STANDARD FORMS OF THE EQUATION OF A HYPERBOLA WITH CENTER $(0,0)$

The standard form of the equation of a hyperbola with center $(0,0)$ and transverse axis on the $x$-axis is

$\frac{x^2}{a^2} − \frac{y^2}{b^2}=1$

where

• the length of the transverse axis is $2a$
• the coordinates of the vertices are $(±a,0)$
• the length of the conjugate axis is $2b$
• the coordinates of the co-vertices are $(0,±b)$
• the distance between the foci is $2c$, where $c^2=a^2+b^2$
• the coordinates of the foci are $(±c,0)$
• the equations of the asymptotes are $y=± \frac{b}{a}x$

See Figure 5a.

The standard form of the equation of a hyperbola with center $(0,0)$ and transverse axis on the $y$-axis is

$\frac{y^2}{a^2} − \frac{x^2}{b^2}=1$

where

• the length of the transverse axis is $2a$
• the coordinates of the vertices are $(0,±a)$
• the length of the conjugate axis is $2b$
• the coordinates of the co-vertices are $(±b,0)$
• the distance between the foci is $2c$,  where $c^2=a^2+b^2$
• the coordinates of the foci are $(0,±c)$
• the equations of the asymptotes are $y=± \frac{a}{b}x$

See Figure 5b.

Note that the vertices, co-vertices, and foci are related by the equation $c^2=a^2+b^2$. When we are given the equation of a hyperbola, we can use this relationship to identify its vertices and foci.

Figure 5 (a) Horizontal hyperbola with center $(0,0)$ (b) Vertical hyperbola with center $(0,0)$

HOW TO

Given the equation of a hyperbola in standard form, locate its vertices and foci.

1. Determine whether the transverse axis lies on the $x$- or $y$-axis.

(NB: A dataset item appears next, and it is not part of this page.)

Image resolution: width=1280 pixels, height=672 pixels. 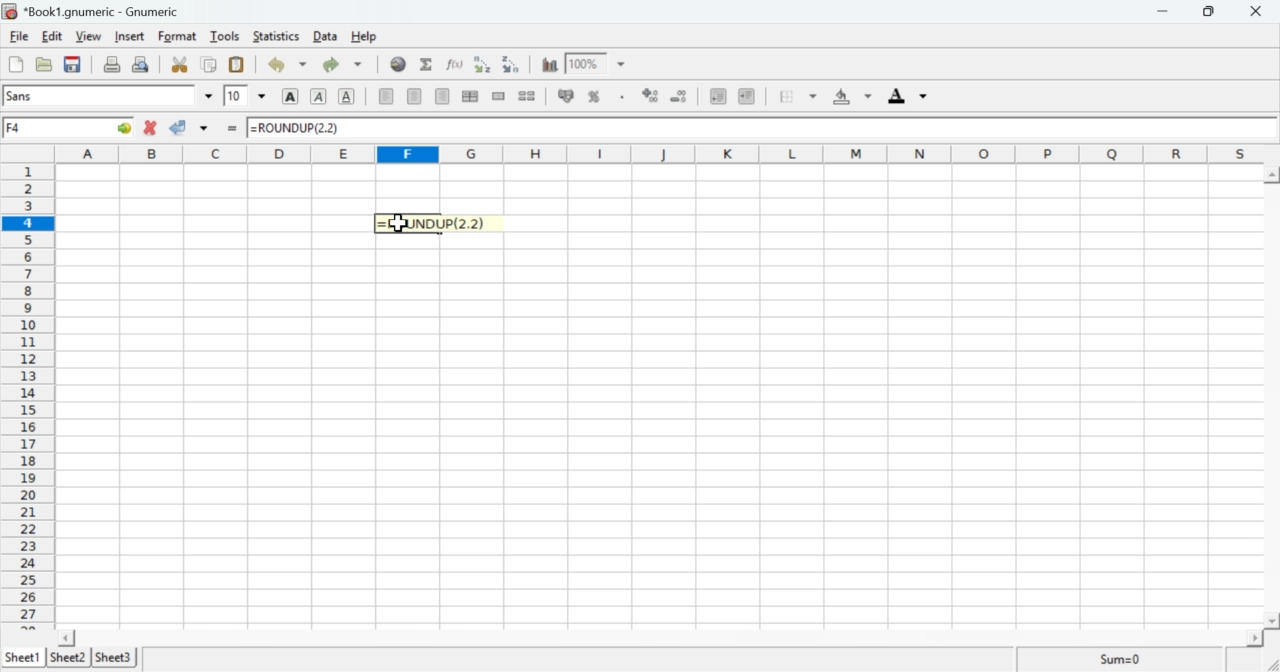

Notice that $a^2$ is always under the variable with the positive coefficient. So, if you set the other variable equal to zero, you can easily find the intercepts. In the case where the hyperbola is centered at the origin, the intercepts coincide with the vertices.
   1. If the equation has the form $\frac{x^2}{a^2}−\frac{y^2}{b^2}=1$, then the transverse axis lies on the $x$-axis. The vertices are located at  $(±a,0)$,  and the foci are located at $(±c,0)$.
   2. If the equation has the form $\frac{y^2}{a^2} − \frac{x^2}{b^2}=1$, then the transverse axis lies on the $y$-axis. The vertices are located at $(0,±a)$, and the foci are located at $(0,±c)$.
2. Solve for $a$ using the equation $a=\sqrt{a^2}$.
3. Solve for $c$ using the equation $c= \sqrt{a^2+b^2}$.

EXAMPLE 1

Locating a Hyperbola’s Vertices and Foci

Identify the vertices and foci of the hyperbola with equation $\frac{y^2}{49} − \frac{x^2}{32}=1$.

Solution

The equation has the form $\frac{y^{2}}{a^{2}}-\frac{x^{2}}{b^{2}}=1$, so the transverse axis lies on the $y$-axis. The hyerbola is centered at the origin, so the vertices serve as the $y$-intercepts of the graph. To find the vertices, set $x=0$, and solve for $y$.

$\begin{aligned} &1=\frac{y^{2}}{49}-\frac{x^{2}}{32} \\ &1=\frac{y^{2}}{49}-\frac{0^{2}}{32} \\ &1=\frac{y^{2}}{49} \\ &y^{2}=49 \\ &y=\pm \sqrt{49}=\pm 7 \end{aligned}$

The foci are located at $(0, \pm c)$. Solving for $c$,

$c=\sqrt{a^{2}+b^{2}}=\sqrt{49+32}=\sqrt{81}=9$

Therefore, the vertices are located at $(0, \pm 7)$, and the foci are located at $(0,9)$.

TRY IT #1

Identify the vertices and foci of the hyperbola with equation $\frac{x^2}{9}−\frac{y^2}{25}=1$.